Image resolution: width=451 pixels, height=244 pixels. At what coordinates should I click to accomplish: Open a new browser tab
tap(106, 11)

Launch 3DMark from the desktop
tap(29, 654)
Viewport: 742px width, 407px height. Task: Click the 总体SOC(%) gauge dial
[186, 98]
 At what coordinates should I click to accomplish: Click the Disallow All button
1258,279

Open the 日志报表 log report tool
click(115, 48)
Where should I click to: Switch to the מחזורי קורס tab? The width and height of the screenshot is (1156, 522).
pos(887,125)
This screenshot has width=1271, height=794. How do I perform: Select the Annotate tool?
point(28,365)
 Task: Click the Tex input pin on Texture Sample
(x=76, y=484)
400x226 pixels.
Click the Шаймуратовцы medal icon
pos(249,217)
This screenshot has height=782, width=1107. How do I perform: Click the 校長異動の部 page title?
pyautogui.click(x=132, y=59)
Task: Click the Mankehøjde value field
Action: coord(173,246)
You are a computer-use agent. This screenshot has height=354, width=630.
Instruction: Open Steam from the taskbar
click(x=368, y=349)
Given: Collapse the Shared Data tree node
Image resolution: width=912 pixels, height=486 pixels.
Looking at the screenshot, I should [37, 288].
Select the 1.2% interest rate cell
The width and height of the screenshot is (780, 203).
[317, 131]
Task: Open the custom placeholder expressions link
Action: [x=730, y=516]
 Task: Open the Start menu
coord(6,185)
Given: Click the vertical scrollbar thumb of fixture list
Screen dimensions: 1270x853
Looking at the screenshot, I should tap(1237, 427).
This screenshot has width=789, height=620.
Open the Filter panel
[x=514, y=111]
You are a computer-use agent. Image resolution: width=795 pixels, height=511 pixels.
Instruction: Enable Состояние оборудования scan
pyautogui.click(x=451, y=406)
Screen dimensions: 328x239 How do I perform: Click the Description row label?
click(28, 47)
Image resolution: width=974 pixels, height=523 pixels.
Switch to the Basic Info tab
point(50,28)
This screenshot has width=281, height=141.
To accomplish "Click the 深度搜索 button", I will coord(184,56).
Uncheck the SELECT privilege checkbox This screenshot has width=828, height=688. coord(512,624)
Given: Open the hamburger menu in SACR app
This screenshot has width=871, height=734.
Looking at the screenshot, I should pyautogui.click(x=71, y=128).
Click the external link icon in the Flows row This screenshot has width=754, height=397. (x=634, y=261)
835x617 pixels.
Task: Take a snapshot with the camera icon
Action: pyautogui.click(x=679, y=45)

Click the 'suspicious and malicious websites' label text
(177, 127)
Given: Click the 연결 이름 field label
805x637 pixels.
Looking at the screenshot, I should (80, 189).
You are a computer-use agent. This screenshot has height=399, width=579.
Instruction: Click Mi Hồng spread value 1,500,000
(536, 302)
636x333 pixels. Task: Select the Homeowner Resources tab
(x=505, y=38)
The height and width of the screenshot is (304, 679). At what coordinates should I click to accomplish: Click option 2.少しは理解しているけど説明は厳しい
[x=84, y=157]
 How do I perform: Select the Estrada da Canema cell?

### WHAT TO PRODUCE
Out of the material above, output word for word the line with "Open the 日志报表 log report tool", the line with "Given: Collapse the Shared Data tree node", and all lines between them, with nothing else.

### ANSWER TO THE EXERCISE
Open the 日志报表 log report tool
click(115, 48)
Where should I click to: Switch to the מחזורי קורס tab? The width and height of the screenshot is (1156, 522).
pos(887,125)
This screenshot has width=1271, height=794. How do I perform: Select the Annotate tool?
point(28,365)
 Task: Click the Tex input pin on Texture Sample
(x=76, y=484)
400x226 pixels.
Click the Шаймуратовцы medal icon
pos(249,217)
This screenshot has height=782, width=1107. How do I perform: Click the 校長異動の部 page title?
pyautogui.click(x=132, y=59)
Task: Click the Mankehøjde value field
Action: coord(173,246)
You are a computer-use agent. This screenshot has height=354, width=630.
Instruction: Open Steam from the taskbar
click(x=368, y=349)
Given: Collapse the Shared Data tree node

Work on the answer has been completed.